**THE DATA**
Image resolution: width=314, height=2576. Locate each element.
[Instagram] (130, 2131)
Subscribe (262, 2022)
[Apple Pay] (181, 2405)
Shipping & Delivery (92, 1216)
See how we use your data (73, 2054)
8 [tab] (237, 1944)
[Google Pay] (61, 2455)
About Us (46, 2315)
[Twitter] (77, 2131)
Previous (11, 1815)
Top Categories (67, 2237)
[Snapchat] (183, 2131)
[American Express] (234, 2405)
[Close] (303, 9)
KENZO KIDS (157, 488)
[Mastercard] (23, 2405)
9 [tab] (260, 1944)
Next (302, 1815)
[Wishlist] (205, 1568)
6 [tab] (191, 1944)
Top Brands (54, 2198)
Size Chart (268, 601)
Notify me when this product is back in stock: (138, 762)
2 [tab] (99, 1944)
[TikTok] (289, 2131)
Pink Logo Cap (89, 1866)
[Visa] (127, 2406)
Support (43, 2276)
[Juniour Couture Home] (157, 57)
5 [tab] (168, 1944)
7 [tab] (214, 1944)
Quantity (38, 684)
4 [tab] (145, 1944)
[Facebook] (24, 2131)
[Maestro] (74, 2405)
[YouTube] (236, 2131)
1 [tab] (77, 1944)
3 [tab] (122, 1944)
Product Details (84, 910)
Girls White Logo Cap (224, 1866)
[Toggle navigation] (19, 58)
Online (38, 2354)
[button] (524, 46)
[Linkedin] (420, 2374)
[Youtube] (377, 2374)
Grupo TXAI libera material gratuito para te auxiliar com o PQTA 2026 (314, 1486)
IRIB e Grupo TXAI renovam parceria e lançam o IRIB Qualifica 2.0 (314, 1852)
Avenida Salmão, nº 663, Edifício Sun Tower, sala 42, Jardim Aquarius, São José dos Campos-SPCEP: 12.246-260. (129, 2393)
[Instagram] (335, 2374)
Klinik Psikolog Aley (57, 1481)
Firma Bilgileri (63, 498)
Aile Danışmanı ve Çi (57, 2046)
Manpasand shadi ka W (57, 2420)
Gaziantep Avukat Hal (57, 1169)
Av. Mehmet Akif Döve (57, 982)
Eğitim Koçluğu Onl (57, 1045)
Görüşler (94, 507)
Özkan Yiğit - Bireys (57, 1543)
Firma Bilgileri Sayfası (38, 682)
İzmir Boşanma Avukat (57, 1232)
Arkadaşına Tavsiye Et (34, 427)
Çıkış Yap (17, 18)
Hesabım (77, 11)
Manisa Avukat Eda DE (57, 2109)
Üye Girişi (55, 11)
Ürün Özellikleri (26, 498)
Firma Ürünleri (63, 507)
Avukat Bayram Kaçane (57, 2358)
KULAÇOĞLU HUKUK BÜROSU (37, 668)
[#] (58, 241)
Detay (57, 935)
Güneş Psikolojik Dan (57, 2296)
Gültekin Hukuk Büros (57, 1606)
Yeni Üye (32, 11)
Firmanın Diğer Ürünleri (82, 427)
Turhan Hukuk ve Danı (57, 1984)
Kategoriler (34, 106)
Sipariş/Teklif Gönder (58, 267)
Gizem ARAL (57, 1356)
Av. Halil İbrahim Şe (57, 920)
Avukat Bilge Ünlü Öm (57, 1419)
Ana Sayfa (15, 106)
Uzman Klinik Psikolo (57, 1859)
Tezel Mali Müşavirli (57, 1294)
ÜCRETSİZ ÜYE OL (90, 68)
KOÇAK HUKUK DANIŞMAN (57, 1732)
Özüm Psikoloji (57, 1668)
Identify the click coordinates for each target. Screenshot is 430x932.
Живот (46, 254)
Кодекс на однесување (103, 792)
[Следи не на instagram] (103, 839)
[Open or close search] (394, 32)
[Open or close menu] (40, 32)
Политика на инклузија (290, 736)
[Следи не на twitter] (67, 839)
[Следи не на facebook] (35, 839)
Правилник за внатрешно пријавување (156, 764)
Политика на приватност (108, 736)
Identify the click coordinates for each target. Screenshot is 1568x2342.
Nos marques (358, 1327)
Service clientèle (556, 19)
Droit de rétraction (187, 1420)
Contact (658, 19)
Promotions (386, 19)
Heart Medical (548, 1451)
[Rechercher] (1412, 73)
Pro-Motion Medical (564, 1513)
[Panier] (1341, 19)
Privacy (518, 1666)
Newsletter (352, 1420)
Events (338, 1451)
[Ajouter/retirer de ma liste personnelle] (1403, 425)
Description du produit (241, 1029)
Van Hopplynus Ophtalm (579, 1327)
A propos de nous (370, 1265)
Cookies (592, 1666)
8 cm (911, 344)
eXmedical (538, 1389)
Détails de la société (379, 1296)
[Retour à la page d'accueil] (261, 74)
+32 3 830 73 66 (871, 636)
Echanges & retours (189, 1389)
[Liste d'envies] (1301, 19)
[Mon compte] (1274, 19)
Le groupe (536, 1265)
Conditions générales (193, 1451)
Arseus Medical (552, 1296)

**PROBLEM TO SOLVE**
Looking at the data above, write out exactly the lines that start at the one containing "Çıkış Yap (17, 18)" and end at the one containing "Turhan Hukuk ve Danı (57, 1984)"; include both and nothing beyond.

**PROBLEM SOLUTION**
Çıkış Yap (17, 18)
Hesabım (77, 11)
Manisa Avukat Eda DE (57, 2109)
Üye Girişi (55, 11)
Ürün Özellikleri (26, 498)
Firma Ürünleri (63, 507)
Avukat Bayram Kaçane (57, 2358)
KULAÇOĞLU HUKUK BÜROSU (37, 668)
[#] (58, 241)
Detay (57, 935)
Güneş Psikolojik Dan (57, 2296)
Gültekin Hukuk Büros (57, 1606)
Yeni Üye (32, 11)
Firmanın Diğer Ürünleri (82, 427)
Turhan Hukuk ve Danı (57, 1984)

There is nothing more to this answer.